*WHAT NEEDS TO BE DONE*: Reproduce each entry below exactly as it appears.
---- RECORDS
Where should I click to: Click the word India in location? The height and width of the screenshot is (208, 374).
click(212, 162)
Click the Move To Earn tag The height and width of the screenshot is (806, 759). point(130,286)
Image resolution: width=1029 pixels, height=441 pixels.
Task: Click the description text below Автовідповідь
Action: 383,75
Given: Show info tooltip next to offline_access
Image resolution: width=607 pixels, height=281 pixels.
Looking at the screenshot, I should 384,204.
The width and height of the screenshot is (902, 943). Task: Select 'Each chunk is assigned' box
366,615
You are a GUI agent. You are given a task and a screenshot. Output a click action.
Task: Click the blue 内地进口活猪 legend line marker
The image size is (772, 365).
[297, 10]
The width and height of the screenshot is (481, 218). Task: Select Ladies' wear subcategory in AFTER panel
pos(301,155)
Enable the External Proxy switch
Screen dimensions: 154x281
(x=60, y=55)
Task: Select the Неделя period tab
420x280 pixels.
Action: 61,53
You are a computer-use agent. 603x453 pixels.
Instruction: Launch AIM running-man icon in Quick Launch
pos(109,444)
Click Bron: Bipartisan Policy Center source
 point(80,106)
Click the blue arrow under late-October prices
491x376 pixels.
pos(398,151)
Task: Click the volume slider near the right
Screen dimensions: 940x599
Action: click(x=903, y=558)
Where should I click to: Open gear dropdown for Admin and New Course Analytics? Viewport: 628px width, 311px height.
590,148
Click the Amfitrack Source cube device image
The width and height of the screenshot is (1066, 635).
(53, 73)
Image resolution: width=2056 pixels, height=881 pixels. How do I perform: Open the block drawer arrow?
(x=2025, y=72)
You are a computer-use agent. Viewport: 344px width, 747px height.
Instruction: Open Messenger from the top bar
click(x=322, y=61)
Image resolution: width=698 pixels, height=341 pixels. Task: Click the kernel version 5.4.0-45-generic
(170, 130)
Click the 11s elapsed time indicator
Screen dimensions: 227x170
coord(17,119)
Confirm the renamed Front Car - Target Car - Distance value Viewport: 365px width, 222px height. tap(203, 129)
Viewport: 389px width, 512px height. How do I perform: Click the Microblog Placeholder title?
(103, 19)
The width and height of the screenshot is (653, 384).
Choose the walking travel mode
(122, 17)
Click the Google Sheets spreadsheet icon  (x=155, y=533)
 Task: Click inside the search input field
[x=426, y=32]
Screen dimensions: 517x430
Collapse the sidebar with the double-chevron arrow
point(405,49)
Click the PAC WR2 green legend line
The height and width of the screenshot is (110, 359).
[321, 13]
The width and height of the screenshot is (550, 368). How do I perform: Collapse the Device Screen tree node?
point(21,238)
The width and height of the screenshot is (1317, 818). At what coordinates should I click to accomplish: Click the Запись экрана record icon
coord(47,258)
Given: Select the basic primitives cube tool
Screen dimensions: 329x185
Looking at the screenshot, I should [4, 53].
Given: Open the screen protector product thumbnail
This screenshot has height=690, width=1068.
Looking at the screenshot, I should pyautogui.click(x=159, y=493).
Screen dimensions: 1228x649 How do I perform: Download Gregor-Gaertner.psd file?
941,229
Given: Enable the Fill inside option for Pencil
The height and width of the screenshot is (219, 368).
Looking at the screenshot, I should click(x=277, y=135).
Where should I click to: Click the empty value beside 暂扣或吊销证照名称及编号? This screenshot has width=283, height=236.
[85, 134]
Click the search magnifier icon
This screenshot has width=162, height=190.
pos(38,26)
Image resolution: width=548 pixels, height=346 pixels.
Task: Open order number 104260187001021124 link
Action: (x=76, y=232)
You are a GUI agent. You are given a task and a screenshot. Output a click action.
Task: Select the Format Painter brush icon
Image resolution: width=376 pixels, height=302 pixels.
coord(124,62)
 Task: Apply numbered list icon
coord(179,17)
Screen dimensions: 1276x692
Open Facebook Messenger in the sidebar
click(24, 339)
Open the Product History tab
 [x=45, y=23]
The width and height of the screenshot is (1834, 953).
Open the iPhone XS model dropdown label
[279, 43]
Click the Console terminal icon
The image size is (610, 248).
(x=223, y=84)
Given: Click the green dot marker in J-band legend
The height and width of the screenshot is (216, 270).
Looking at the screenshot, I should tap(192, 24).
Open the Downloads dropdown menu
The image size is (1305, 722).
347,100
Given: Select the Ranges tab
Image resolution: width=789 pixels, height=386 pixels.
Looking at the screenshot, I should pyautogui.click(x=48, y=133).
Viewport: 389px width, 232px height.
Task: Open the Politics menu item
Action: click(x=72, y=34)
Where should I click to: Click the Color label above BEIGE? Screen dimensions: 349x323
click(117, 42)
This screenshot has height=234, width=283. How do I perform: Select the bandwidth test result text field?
--------
*OUTPUT*:
Where should I click to: Click the word India in location? The height and width of the screenshot is (208, 374).
click(212, 162)
Click the Move To Earn tag The height and width of the screenshot is (806, 759). point(130,286)
Image resolution: width=1029 pixels, height=441 pixels.
Task: Click the description text below Автовідповідь
Action: 383,75
Given: Show info tooltip next to offline_access
Image resolution: width=607 pixels, height=281 pixels.
Looking at the screenshot, I should 384,204.
The width and height of the screenshot is (902, 943). Task: Select 'Each chunk is assigned' box
366,615
You are a GUI agent. You are given a task and a screenshot. Output a click action.
Task: Click the blue 内地进口活猪 legend line marker
The image size is (772, 365).
[297, 10]
The width and height of the screenshot is (481, 218). Task: Select Ladies' wear subcategory in AFTER panel
pos(301,155)
Enable the External Proxy switch
Screen dimensions: 154x281
(x=60, y=55)
Task: Select the Неделя period tab
420x280 pixels.
Action: 61,53
You are a computer-use agent. 603x453 pixels.
Instruction: Launch AIM running-man icon in Quick Launch
pos(109,444)
Click Bron: Bipartisan Policy Center source
 point(80,106)
Click the blue arrow under late-October prices
491x376 pixels.
pos(398,151)
Task: Click the volume slider near the right
Screen dimensions: 940x599
Action: click(x=903, y=558)
Where should I click to: Open gear dropdown for Admin and New Course Analytics? Viewport: 628px width, 311px height.
590,148
Click the Amfitrack Source cube device image
The width and height of the screenshot is (1066, 635).
(53, 73)
Image resolution: width=2056 pixels, height=881 pixels. How do I perform: Open the block drawer arrow?
(x=2025, y=72)
You are a computer-use agent. Viewport: 344px width, 747px height.
Instruction: Open Messenger from the top bar
click(x=322, y=61)
Image resolution: width=698 pixels, height=341 pixels. Task: Click the kernel version 5.4.0-45-generic
(170, 130)
Click the 11s elapsed time indicator
Screen dimensions: 227x170
coord(17,119)
Confirm the renamed Front Car - Target Car - Distance value Viewport: 365px width, 222px height. tap(203, 129)
Viewport: 389px width, 512px height. How do I perform: Click the Microblog Placeholder title?
(103, 19)
The width and height of the screenshot is (653, 384).
Choose the walking travel mode
(122, 17)
Click the Google Sheets spreadsheet icon  (x=155, y=533)
 Task: Click inside the search input field
[x=426, y=32]
Screen dimensions: 517x430
Collapse the sidebar with the double-chevron arrow
point(405,49)
Click the PAC WR2 green legend line
The height and width of the screenshot is (110, 359).
[321, 13]
The width and height of the screenshot is (550, 368). How do I perform: Collapse the Device Screen tree node?
point(21,238)
The width and height of the screenshot is (1317, 818). At what coordinates should I click to accomplish: Click the Запись экрана record icon
coord(47,258)
Given: Select the basic primitives cube tool
Screen dimensions: 329x185
Looking at the screenshot, I should [4, 53].
Given: Open the screen protector product thumbnail
This screenshot has height=690, width=1068.
Looking at the screenshot, I should pyautogui.click(x=159, y=493).
Screen dimensions: 1228x649 How do I perform: Download Gregor-Gaertner.psd file?
941,229
Given: Enable the Fill inside option for Pencil
The height and width of the screenshot is (219, 368).
Looking at the screenshot, I should click(x=277, y=135).
Where should I click to: Click the empty value beside 暂扣或吊销证照名称及编号? This screenshot has width=283, height=236.
[85, 134]
Click the search magnifier icon
This screenshot has width=162, height=190.
pos(38,26)
Image resolution: width=548 pixels, height=346 pixels.
Task: Open order number 104260187001021124 link
Action: (x=76, y=232)
You are a GUI agent. You are given a task and a screenshot. Output a click action.
Task: Select the Format Painter brush icon
Image resolution: width=376 pixels, height=302 pixels.
coord(124,62)
 Task: Apply numbered list icon
coord(179,17)
Screen dimensions: 1276x692
Open Facebook Messenger in the sidebar
click(24, 339)
Open the Product History tab
 [x=45, y=23]
The width and height of the screenshot is (1834, 953).
Open the iPhone XS model dropdown label
[279, 43]
Click the Console terminal icon
The image size is (610, 248).
(x=223, y=84)
Given: Click the green dot marker in J-band legend
The height and width of the screenshot is (216, 270).
Looking at the screenshot, I should tap(192, 24).
Open the Downloads dropdown menu
The image size is (1305, 722).
347,100
Given: Select the Ranges tab
Image resolution: width=789 pixels, height=386 pixels.
Looking at the screenshot, I should pyautogui.click(x=48, y=133).
Viewport: 389px width, 232px height.
Task: Open the Politics menu item
Action: click(x=72, y=34)
Where should I click to: Click the Color label above BEIGE? Screen dimensions: 349x323
click(117, 42)
This screenshot has height=234, width=283. How do I perform: Select the bandwidth test result text field?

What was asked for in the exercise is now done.